Jakarta, Gatra.com - KPK merespon bebasnya terpidana kasus korupsi Wisma Atlet, Muhamad Nazaruddin (MNZ) terkait simpang siurnya informasi apakah terpidana merupakan saksi pelaku suatu tindak pidana yang bersedia membantu atau bekerjasama dengan penegak hukum atau biasa diartikan sebagai Justice Collabolator (JC).
Menurut KPK, pihaknya beberapa kali telah menolak untuk memberikan rekomendasi sebagai persyaratan asimilasi kerja sosial dan pembebasan bersyarat yang diajukan Ditjenpas Kemenkumham.
Plt juru bicara KPK Ali Fikri mengatakan KPK berharap pihak Ditjen Pemasyarakatan untuk lebih selektif dalam memberikan hak binaan terhadap napi koruptor mengingat dampak dahsyat dari korupsi yang merusak tatanan kehidupan masyarakat.
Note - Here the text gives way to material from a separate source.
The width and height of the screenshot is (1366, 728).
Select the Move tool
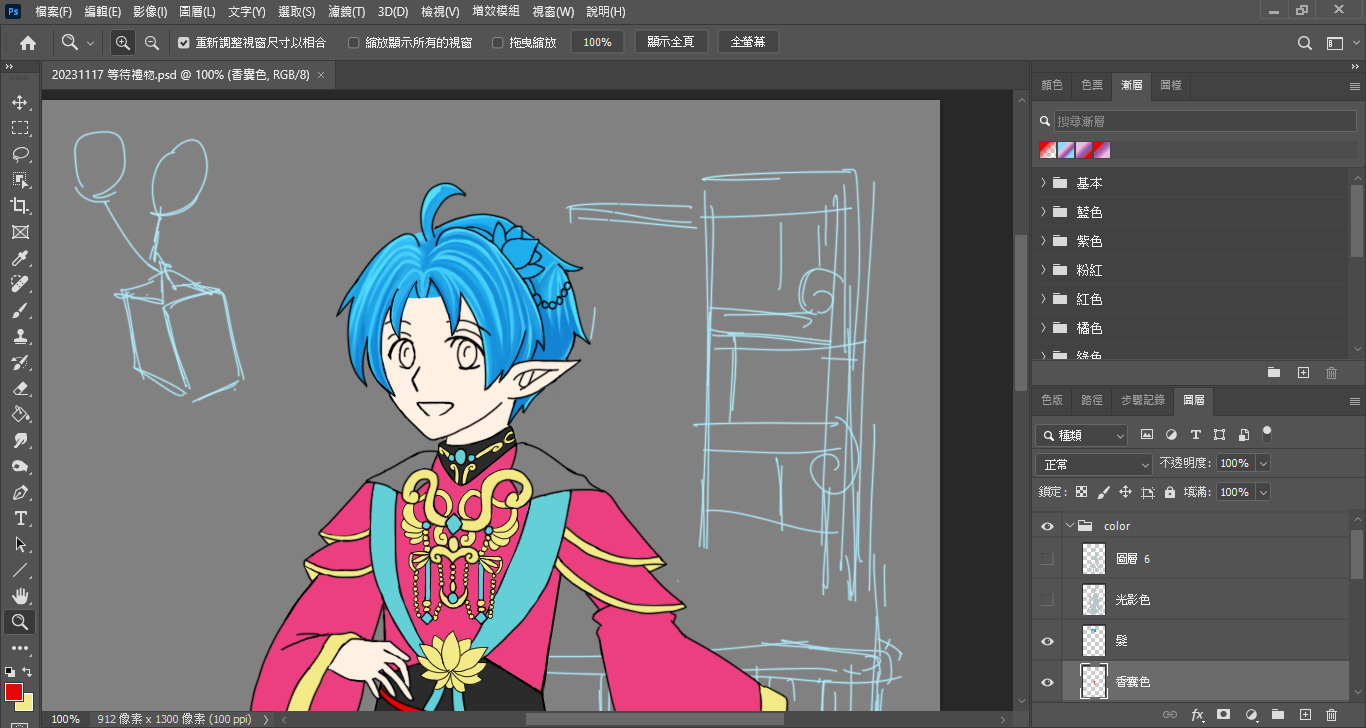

"Kami sampaikan kembali bahwa KPK tidak pernah menerbitkan surat ketetapan JC (Justice Collabolator) untuk tersangka MNZ," kata Ali melalui keterangan tertulisnya, Rabu (17/6).
Meski KPK membenarkan telah menerbitkan 2 surat keterangan bekerja sama dengan Nazaruddin pada tahun 2014 dan 2017 karena telah bekerja sama terkait pengungkapkan suatu perkara.
"Dengan demikian surat keterangan bekerjasama tersebut menegaskan bahwa pimpinan KPK saat itu tidak pernah menetapkan M. Nazarudin sebagai Justice Collaborator," jelasnya.
KPK pada 9 Juni 2014 dan 21 Juni 2017 menerbitkan surat keterangan bekerja sama untuk M. Nazarudin karena yang bersangkutan sejak proses penyidikan, penuntutan dan di persidangan telah mengungkap perkara korupsi pembangunan Pusat Pendidikan dan Pelatihan Sarana Olahraga Nasional (P3SON) Hambalang, perkara pengadaan E-KTP di Kemendagri dan perkara dengan terdakwa Anas Urbaningrum serta atas dasar M. Nazaruddin telah membayar lunas denda ke kas negara.
"Perlu diingat saat itu dua perkara MNZ telah inkracht," tegas Ali.
Justice Collabolator sendiri bisa diberikan saat terdakwa belum menjalani tuntutan dan mendapatkan putusan Pengadilan. Sedangkan Nazaruddin sebelumnya dalam perkara korupsi wisma atlet telah divonis penjara selama 7 tahun sedangkan perkara yang kedua yaitu suap dan TPPU dengan vonis hukuman penjara selama 6 tahun.